(Dataset entries)
------------------------------------
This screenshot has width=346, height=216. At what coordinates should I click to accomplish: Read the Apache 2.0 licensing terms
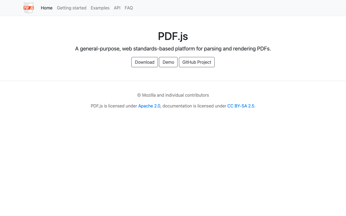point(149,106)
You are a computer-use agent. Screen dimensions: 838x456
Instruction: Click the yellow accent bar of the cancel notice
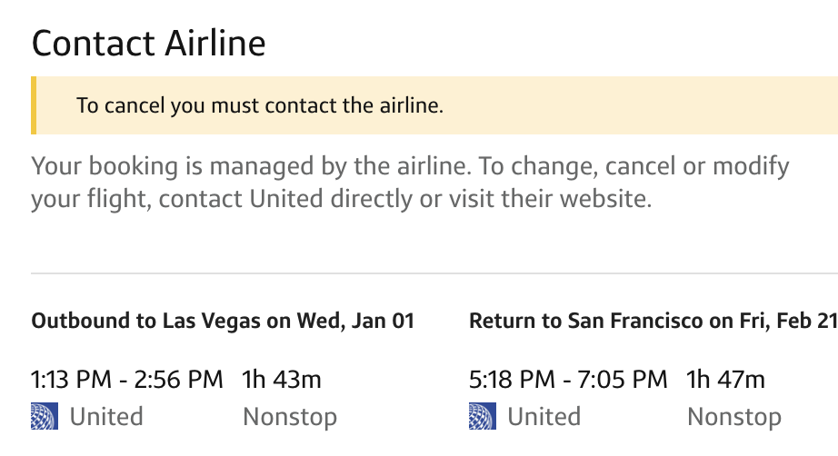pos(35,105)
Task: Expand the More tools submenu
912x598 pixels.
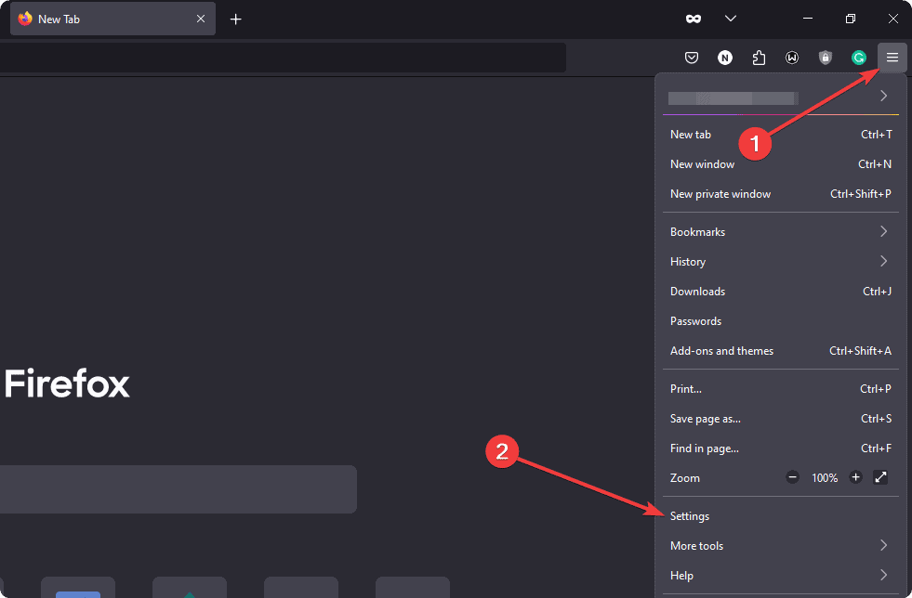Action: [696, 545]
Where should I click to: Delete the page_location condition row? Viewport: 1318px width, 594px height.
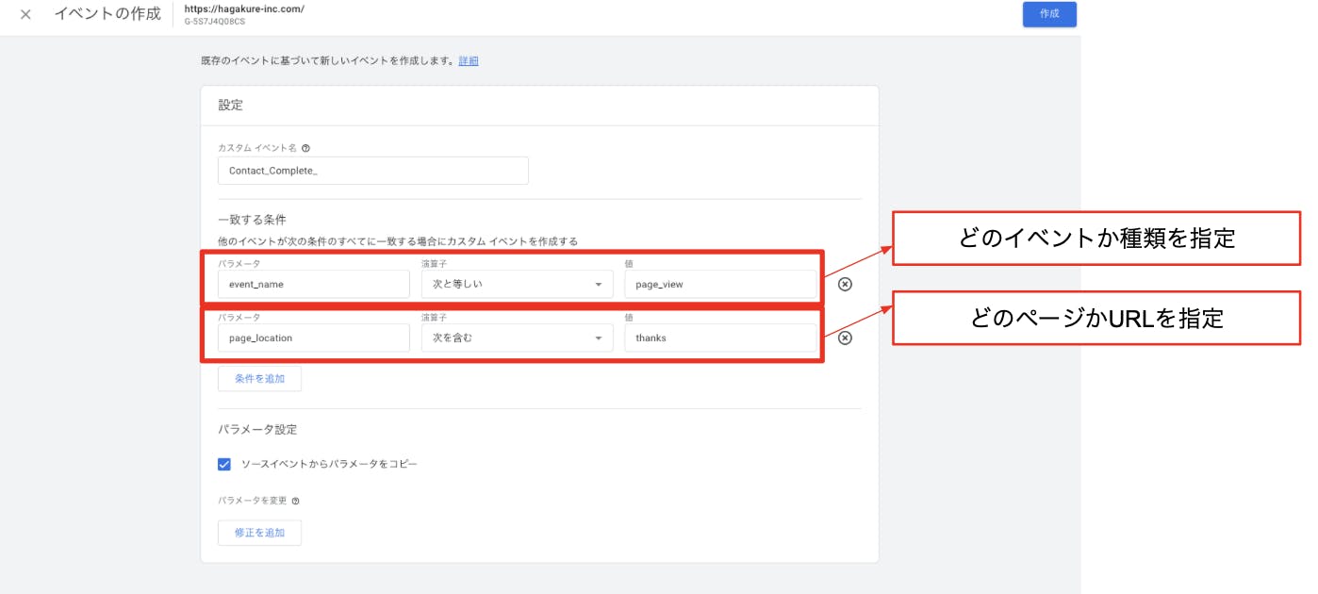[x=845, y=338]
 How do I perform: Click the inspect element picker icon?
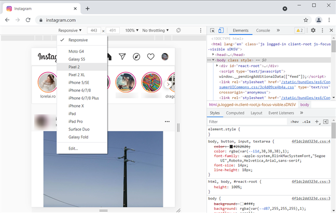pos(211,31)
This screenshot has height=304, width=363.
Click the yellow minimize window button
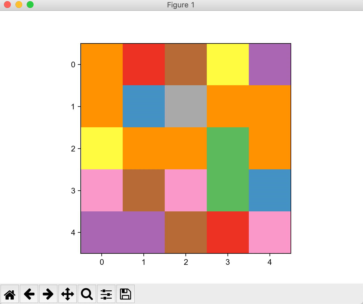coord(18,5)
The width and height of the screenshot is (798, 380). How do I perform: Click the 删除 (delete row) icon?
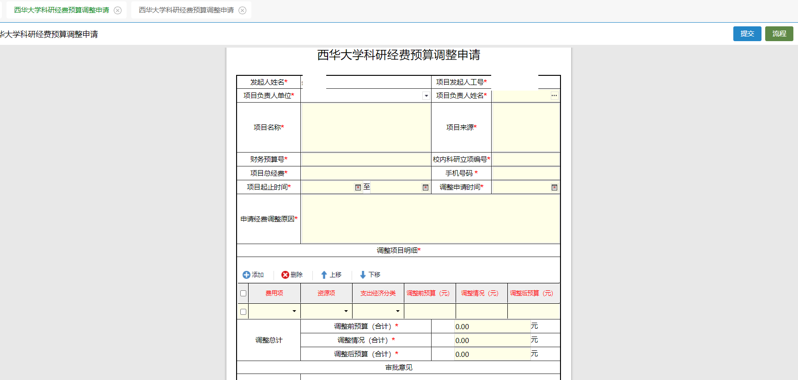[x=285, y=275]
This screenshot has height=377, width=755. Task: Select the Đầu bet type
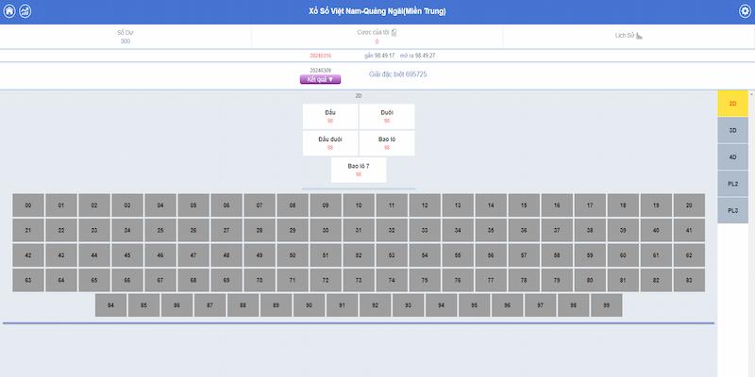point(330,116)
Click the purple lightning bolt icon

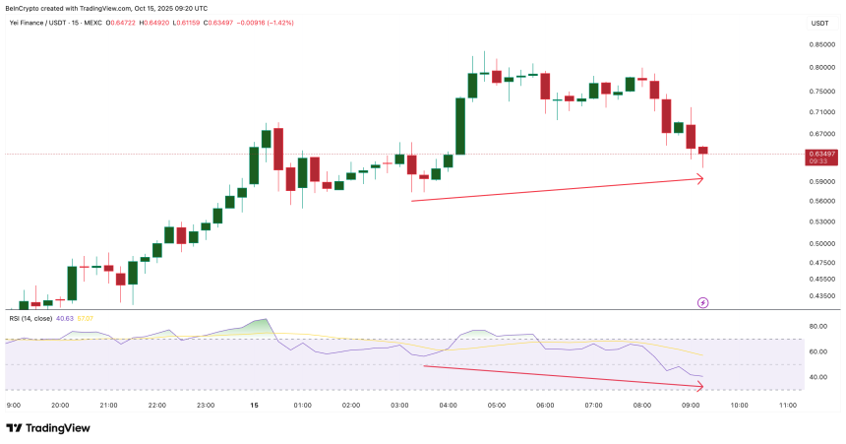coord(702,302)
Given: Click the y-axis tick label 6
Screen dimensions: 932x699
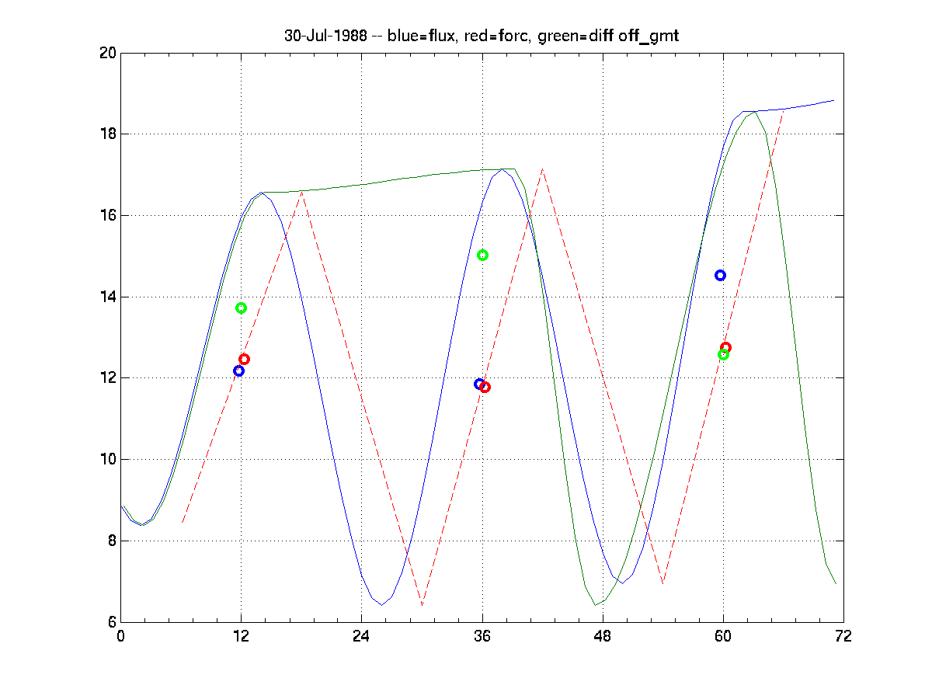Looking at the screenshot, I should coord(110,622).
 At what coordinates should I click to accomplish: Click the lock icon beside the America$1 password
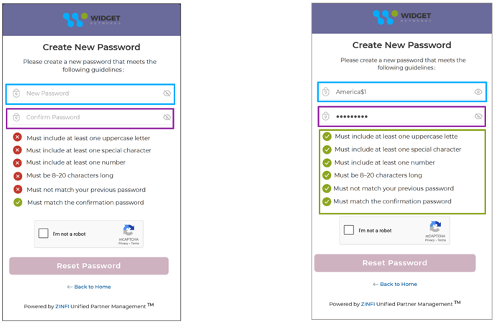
------------------------------------
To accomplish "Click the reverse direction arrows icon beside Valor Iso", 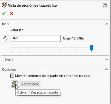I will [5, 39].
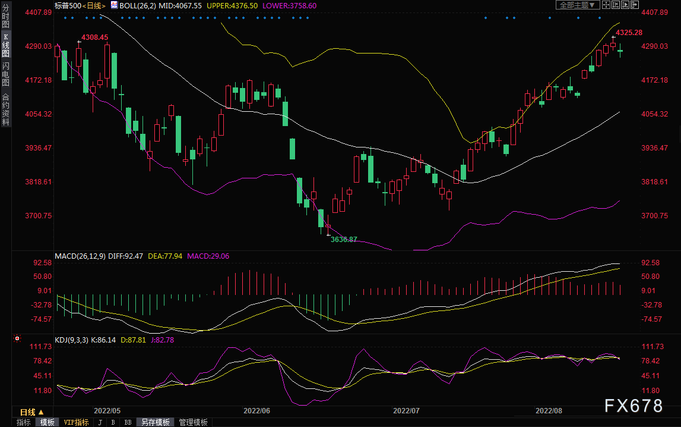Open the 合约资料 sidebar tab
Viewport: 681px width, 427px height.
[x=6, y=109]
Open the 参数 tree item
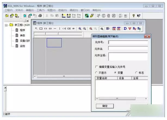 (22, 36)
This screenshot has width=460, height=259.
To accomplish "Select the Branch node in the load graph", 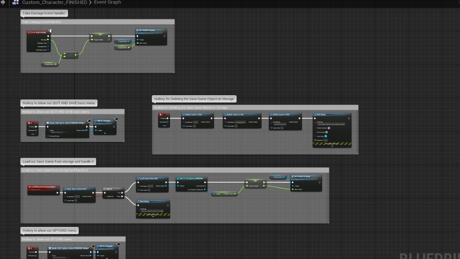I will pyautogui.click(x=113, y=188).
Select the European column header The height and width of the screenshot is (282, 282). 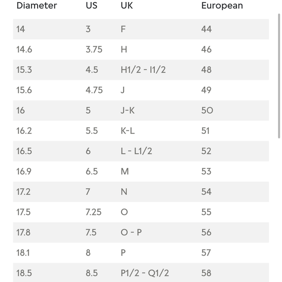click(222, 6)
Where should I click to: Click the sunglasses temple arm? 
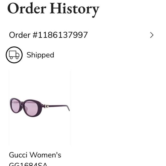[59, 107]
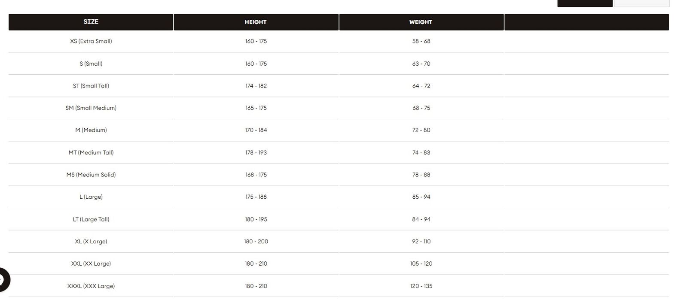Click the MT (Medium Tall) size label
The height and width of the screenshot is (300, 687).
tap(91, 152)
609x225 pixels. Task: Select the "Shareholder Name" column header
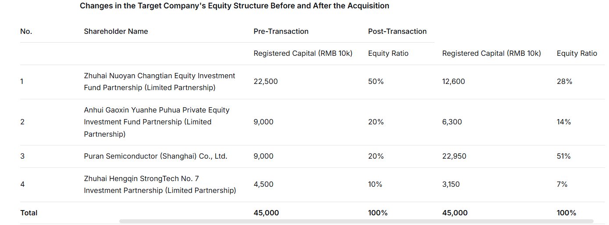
------------------------------------
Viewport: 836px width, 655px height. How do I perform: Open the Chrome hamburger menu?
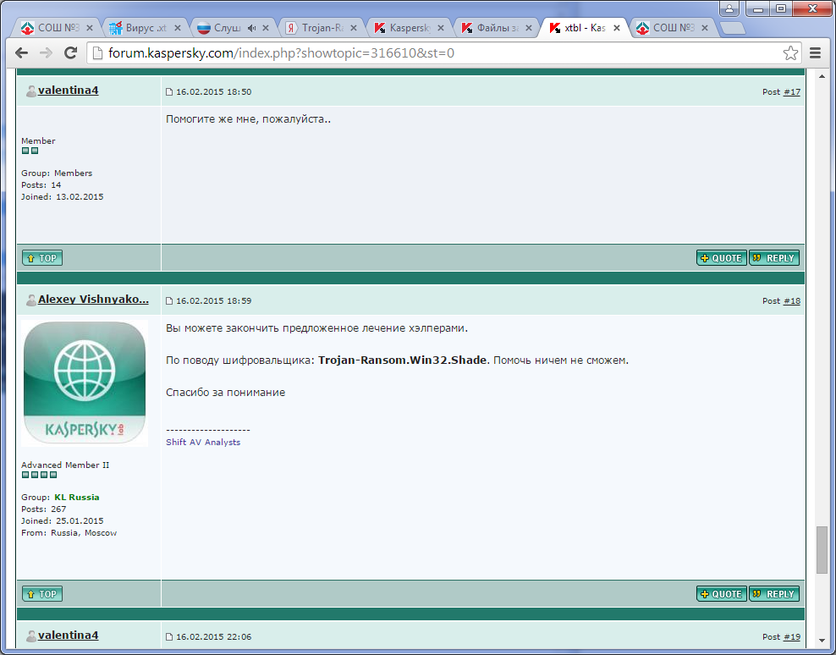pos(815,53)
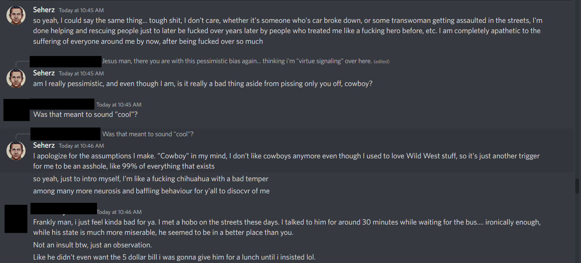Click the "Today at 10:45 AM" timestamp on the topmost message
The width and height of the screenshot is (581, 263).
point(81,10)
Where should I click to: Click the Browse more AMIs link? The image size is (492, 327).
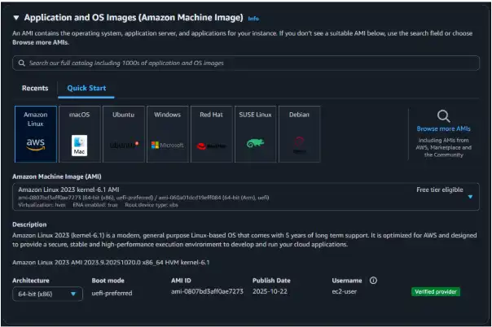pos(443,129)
------------------------------------
Work request »
What belongs in the answer is each line above from the line with "Where should I click to: Delete" to the line with "At what coordinates should I click to accomplish: Click", inclusive, reproduced exactly and free of pictures.

Solved problem »
Where should I click to: Delete the page_location condition row? Viewport: 1318px width, 594px height.
[x=845, y=338]
 How do I perform: Click the inspect element picker icon?
pos(211,31)
This screenshot has height=304, width=363.
Click the yellow minimize window button
coord(18,5)
The width and height of the screenshot is (798, 380). How do I perform: Click the 删除 (delete row) icon?
[x=285, y=275]
This screenshot has height=377, width=755. Task: Select the Đầu bet type
point(330,116)
Click the purple lightning bolt icon

coord(702,302)
Given: Click the y-axis tick label 6
Screen dimensions: 932x699
Looking at the screenshot, I should coord(110,622).
 At what coordinates should I click to accomplish: Click the lock icon beside the America$1 password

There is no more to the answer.